_Brano estratto_.
I terribili gemelli polacchi
Lech (presidente) e Jaroslaw (premier) Kaczynski guidano dal dicembre del 2005 la Polonia. Lo scorso marzo il loro partito, "Diritto e Giustizia", ha votato una legge che promuove una severa "lustracia" o epurazione.
Oltre 700 mila persone (rettori universitari, docenti scolastici, alti funzionari pubblici, giornalisti etc) devono dichiarare di non aver collaborato con la polizia politica (SB) dell'"ancien régime". Verificherà le loro dichiarazioni un ente dal nome orwelliano: "Istituto della Memoria Nazionale", che conserva e controlla centinaia di migliaia di fascicoli dell'SB, con i nomi dei collaboratori e informatori (ma chi verifica ?).
Se il dichiarante renderà falsa testimonianza o si rifiuterà di rispondere verrà licenziato, ad insindacabile giudizio di quell'"Istituto".
Uno che contro il comunismo ha lottato e pagato davvero, l'ex-ministro degli esteri Bronislaw Geremek, è stato tra i pochi a non piegarsi alla nuova Inquisizione. Subito Varsavia lo ha dichiarato decaduto dal seggio di parlamentare europeo. Al tempo stesso, a Varsavia, si è deciso meno di un mese fa di processare l'ex-generale ed ex-leader comunista Wojciech Jaruzelski, 83 anni, un personaggio non privo di una tragica grandezza, come Kadar.
E' vero, fu il repressore di Solidarnosc nel 1981. Ma otto anni dopo favorì la fuoriuscita pacifica della Polonia dal comunismo. Lo si accusa di aver formato "un gruppo criminale": il Comitato militare di difesa (Wron) che realizzò la repressione del 1981. Eppure, quella decisione, forse, evitò al Paese una possibile invasione sovietica.
L'ora della pacificazione era già suonata in Polonia, su finire degli anni Ottanta. Perché far tornare indietro le lancette ?
Infine, al museo lager di Auschwitz i polacchi hanno chiuso qualche settimana fa l'esposizione delle vittime sovietiche. Conterrebbe cifre false, gonfiate – afferma Varsavia, che pretende un pubblico pentimento di Mosca per l'"occupazione". Che Mosca continua a percepire come "liberazione", dimenticando le fosse di Katyn e il resto.
Storia, certo, anche in questo caso. Passato che non passa o che ritorna.
Dietro, tuttavia, possiamo leggervi le difficoltà economiche polacche, l'impopolarità dei gemelli monozigoti tra le élite del loro paese. Ma anche la collera di Mosca per una Varsavia che ha accettato di ospitare strutture antimissilistiche americane. Per non parlare di precedenti contenziosi su export di carne e sui gasdotti.

_Attività da svolgere_.
(1) Rispondi per favore a queste domande sul testo sui gemelli Kaczynski:
(a) Da quando i gemelli Kaczynski guidano la Polonia?
(b) Quanti anni ha Wojciech Jaruzelski?
(c) Che cosa hanno chiuso i polacchi al museo lager di Auschwitz?
(2) Continua il testo sui gemelli Kaczynski partendo dopo la sua ultima frase.
I dati provengono da una fonte diversa dal testo sui gemelli Kaczynski.

_Contenuto dei dati_.
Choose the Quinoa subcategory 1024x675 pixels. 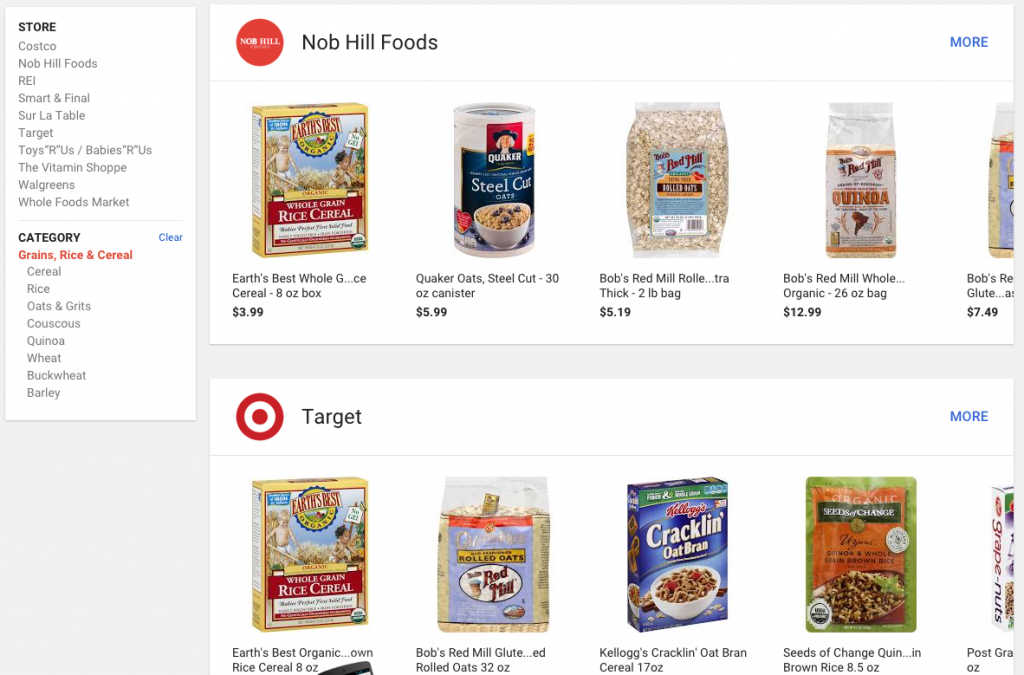[46, 341]
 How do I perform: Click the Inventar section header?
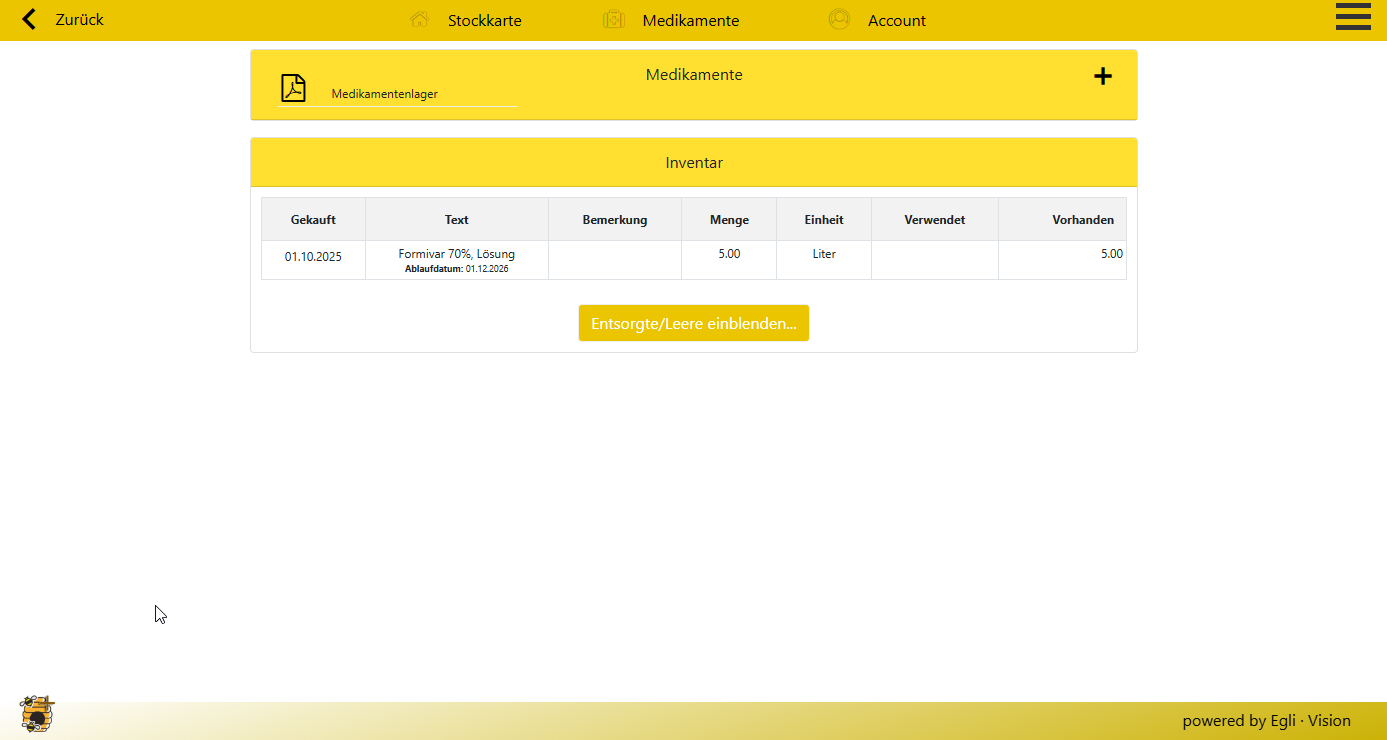coord(693,162)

_Soluzioni_.
(1)
(a) Dal dicembre del 2005.
(b) 83 anni.
(c) L'esposizione delle vittime sovietiche.

(2)
Che disgrazia l'ingegno
Infine, la Georgia di Mikhal Saakashvili, colpita di recente dalle espulsioni in massa di propri emigrati dalla Russia e bramosa di entrare nella Nato.
Un influente alleato e consigliere presidenziale, Giga Bokerija, visto che nel cimitero monumentale di Tbilisi scarseggiano i posti per futuri defunti eccellenti georgiani, ha proposto di espellere tomba e monumento funebre dello scrittore e diplomatico Aleksandr Griboedov, autore della celebre pièce "Che disgrazia l'ingegno" e tra i padri del grande teatro russo dell' ‘800. Fu là sepolto nel 1829, dopo essere stato trucidato a Teheran da inferociti musulmani.
"Perché tenere nel Panteon georgiano un russo ?" – ha chiesto Bokerija, dimenticando i profondi legami di cultura e familiari che legavano il russo Griboedov alla Georgia.
Per fortuna, la proposta di Bokerija è caduta nel vuoto che meritava. Per ora.
Le dispute sul passato che non passa e la ragione dimenticata
Forse è proprio "l'ingegno", ovvero la razionalità o la ragione, quel che difetta in queste acrimoniose dispute sul passato che non passa.
Istvan Bibo, il grande storico e giurista ungherese, perseguitato e incarcerato durante il regime comunista, in uno suo illuminante saggio del 1946 sui paesi dell'Europa centro orientale scrisse: "Bisogna impedire che i popoli dell'Europa centro - orientale turbino costantemente l'Europa con i loro dissidi".
Un ammonimento valido ora che alcuni di essi, da poco entrati nell'UE, sembrano più ostacolare che favorire i processi unitari e di cooperazione nel Vecchio Continente. Forse sentono di più il fascino (e/o la potenza militare) dell'Oltre Atlantico.